- Genre: Drama, Romance, Comedy
- Created by: ABS-CBN Studios Heart Yngrid
- Based on: Love Me Again by Heart Yngrid
- Directed by: Ruel S. Bayani; Jojo A. Saguin;
- Starring: Valerie Concepcion; Tom Rodriguez; Johan Santos; Cathy Remperas;
- Opening theme: "Way Back Into Love" by Sam Milby and Toni Gonzaga
- Country of origin: Philippines
- Original language: Filipino
- No. of episodes: 29

Production
- Executive producers: Carlo Katigbak; Cory Vidanes; Laurenti Dyogi;
- Running time: 30-45 minutes
- Production company: LMD Unit

Original release
- Network: ABS-CBN
- Release: April 5 – May 14, 2010

= Love Me Again (TV series) =

Love Me Again is a 2010 Philippine television drama romance series broadcast by ABS-CBN. The series is based on the Filipino pocket book novel of the same title created by Heart Yngrids, the series is the ninth installment of Precious Hearts Romances Presents.
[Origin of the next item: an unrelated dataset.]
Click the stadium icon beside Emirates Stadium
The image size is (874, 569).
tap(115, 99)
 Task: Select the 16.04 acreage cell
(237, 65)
Directed by Ruel S. Bayani and Jojo A. Saguin, it stars Johan Santos, Cathy Remperas, Valerie Concepcion and Tom Rodriguez. It aired on the network's Hapontastic line up and worldwide on TFC from April 5 to May 14, 2010, replacing Precious Hearts Romances Presents: Lumang Piso Para sa Puso and was replaced by Precious Hearts Romances Presents: Impostor.

==Synopsis==
When Precy comes home for a two-week vacation, she learns that her brother Donnie is devastated because he was dumped by his girlfriend, Pauleen. Precy learns that Pauleen dumped Donnie for another man.

Being a protective "ate", Precy decides to do something about it. With the help of her friend Cardo, Precy investigates and learns that Pauleen's new boyfriend is Chad.
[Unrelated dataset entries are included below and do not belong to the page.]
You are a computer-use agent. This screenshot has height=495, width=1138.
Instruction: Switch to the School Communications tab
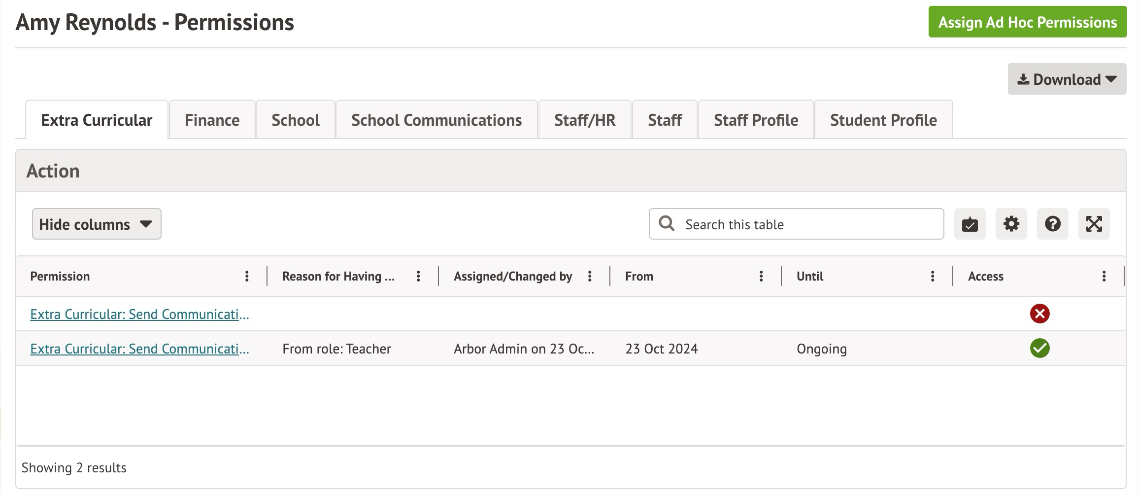click(436, 120)
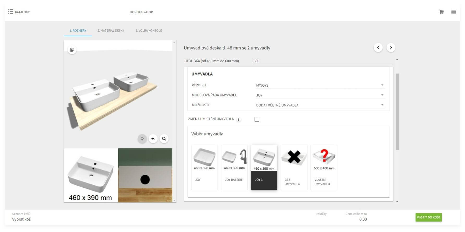The height and width of the screenshot is (232, 465).
Task: Go to previous step with left arrow
Action: coord(378,47)
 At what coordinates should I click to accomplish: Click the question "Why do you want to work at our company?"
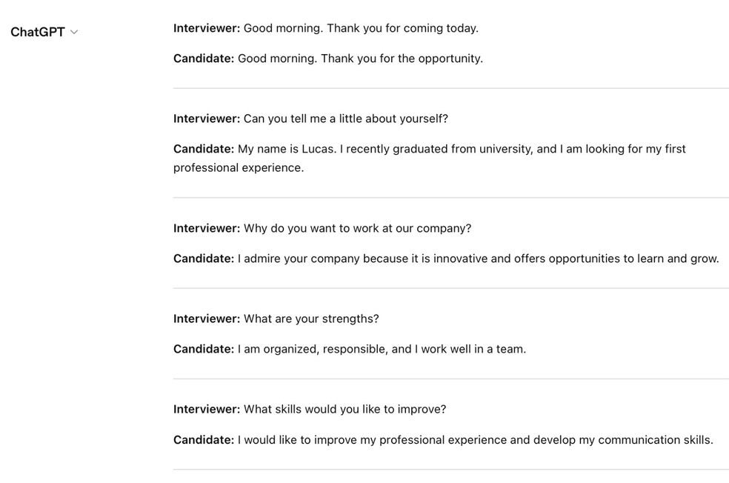[357, 228]
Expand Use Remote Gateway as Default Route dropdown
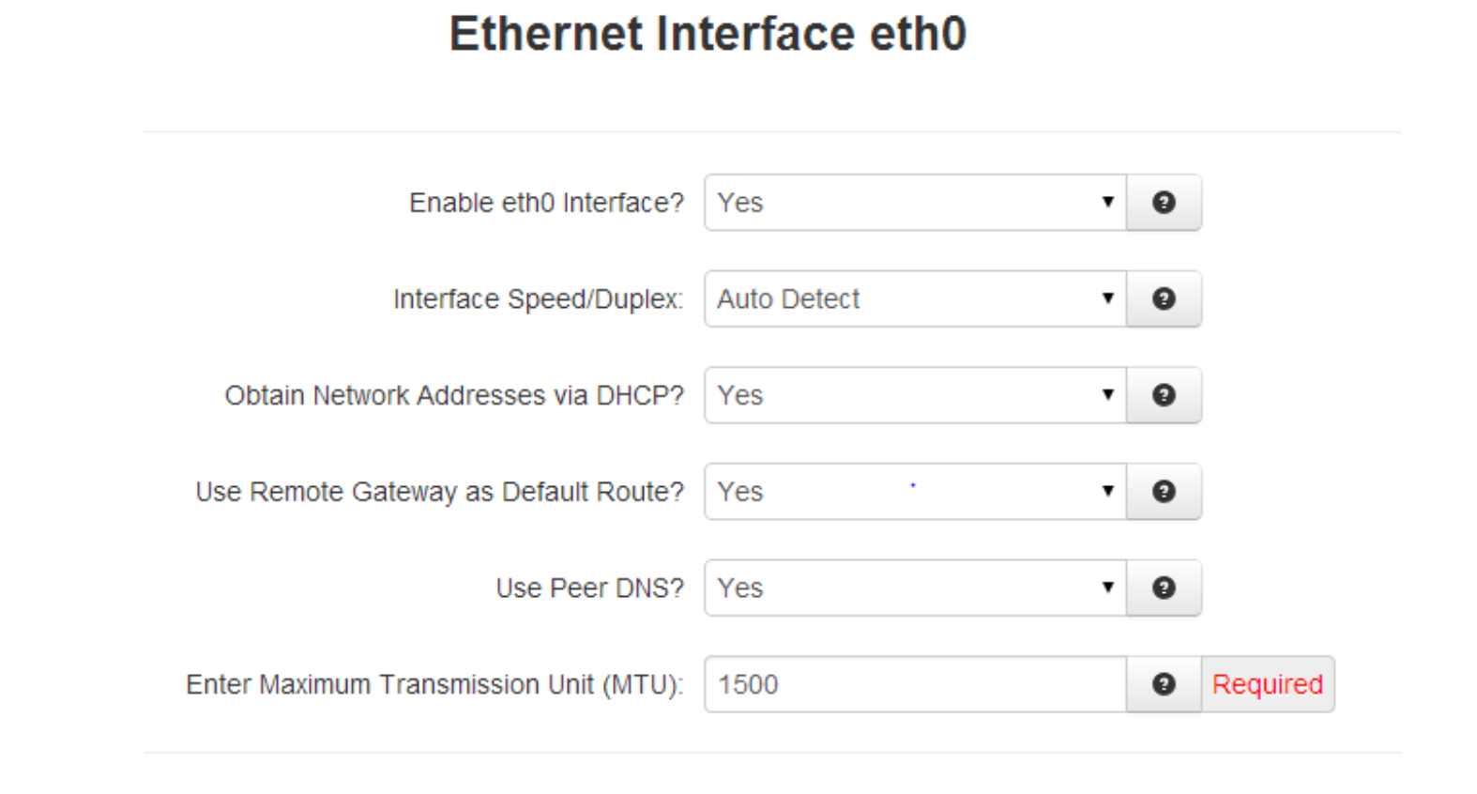 [915, 491]
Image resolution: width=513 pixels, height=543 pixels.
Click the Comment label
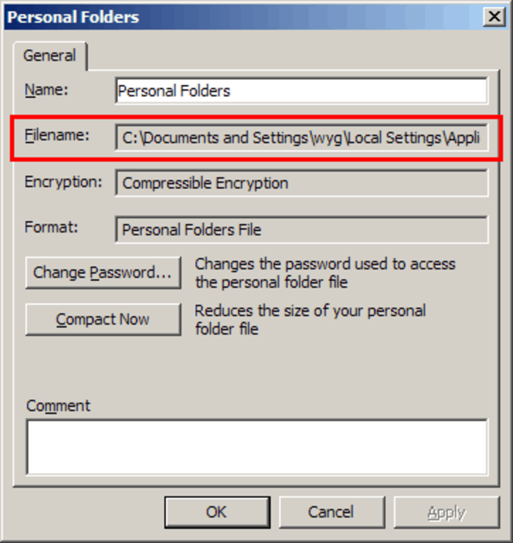click(58, 406)
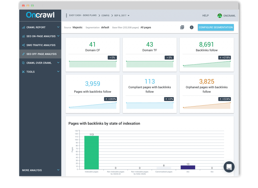Expand the SEO On-Page Analysis chevron
The width and height of the screenshot is (258, 188).
pos(58,36)
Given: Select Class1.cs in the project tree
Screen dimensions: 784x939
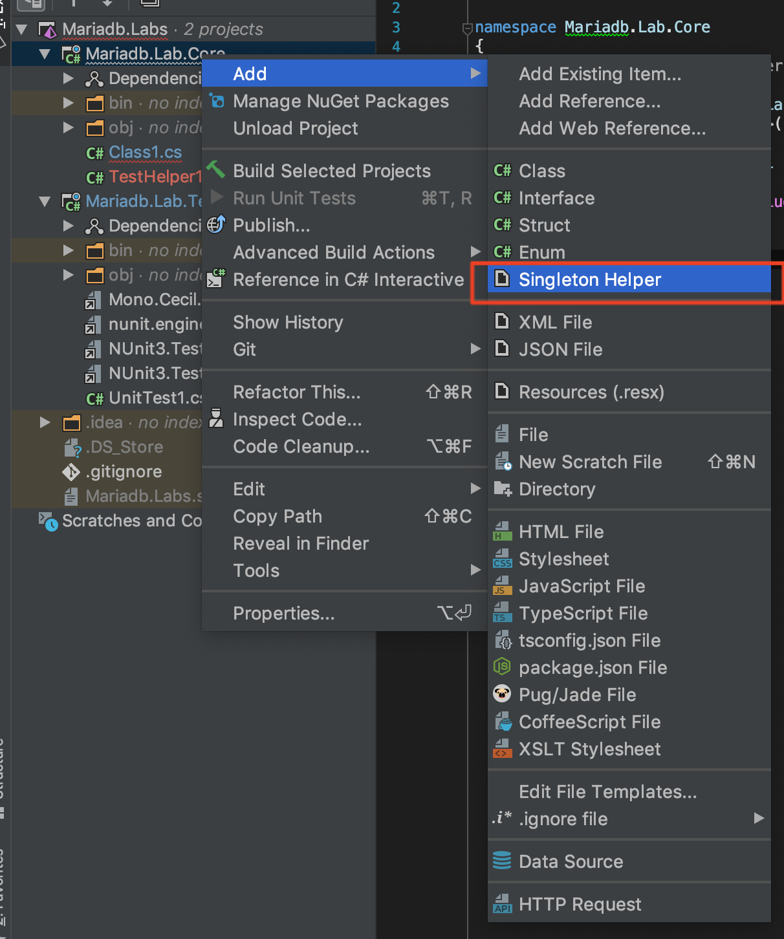Looking at the screenshot, I should pyautogui.click(x=145, y=152).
Chad used to be in love with Precy and Precy sees this as a chance for revenge. Precy will let Pauleen feel what Donnie felt - to be dumped and be broken-hearted. So Precy decides to seduce Chad and steal him from Pauleen.

The problem is, he is no longer the Chad she used to know, the Chad who was so in love with her.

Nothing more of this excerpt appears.